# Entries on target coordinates
____

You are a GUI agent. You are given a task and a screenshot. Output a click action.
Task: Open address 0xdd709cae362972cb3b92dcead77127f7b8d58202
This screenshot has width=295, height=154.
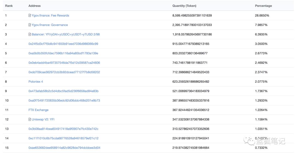pos(64,72)
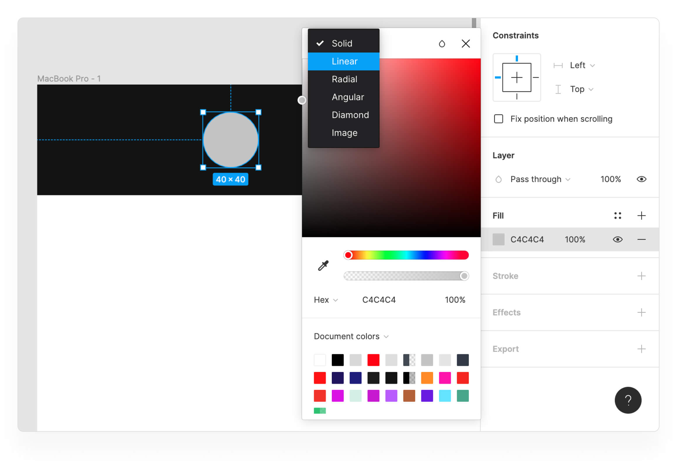Hide the C4C4C4 fill with eye icon
Image resolution: width=677 pixels, height=461 pixels.
[617, 240]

____

# Request
Rewrite the records with "screenshot" replaced by "screen capture", leaving everything else unchanged. Omit the pictures from your answer.

# Solved problem
You are a GUI agent. You are given a task and a screen capture. Output a click action.
Task: Open address 0xdd709cae362972cb3b92dcead77127f7b8d58202
This screen capture has width=295, height=154.
pos(64,72)
Hide the C4C4C4 fill with eye icon
Image resolution: width=677 pixels, height=461 pixels.
[617, 240]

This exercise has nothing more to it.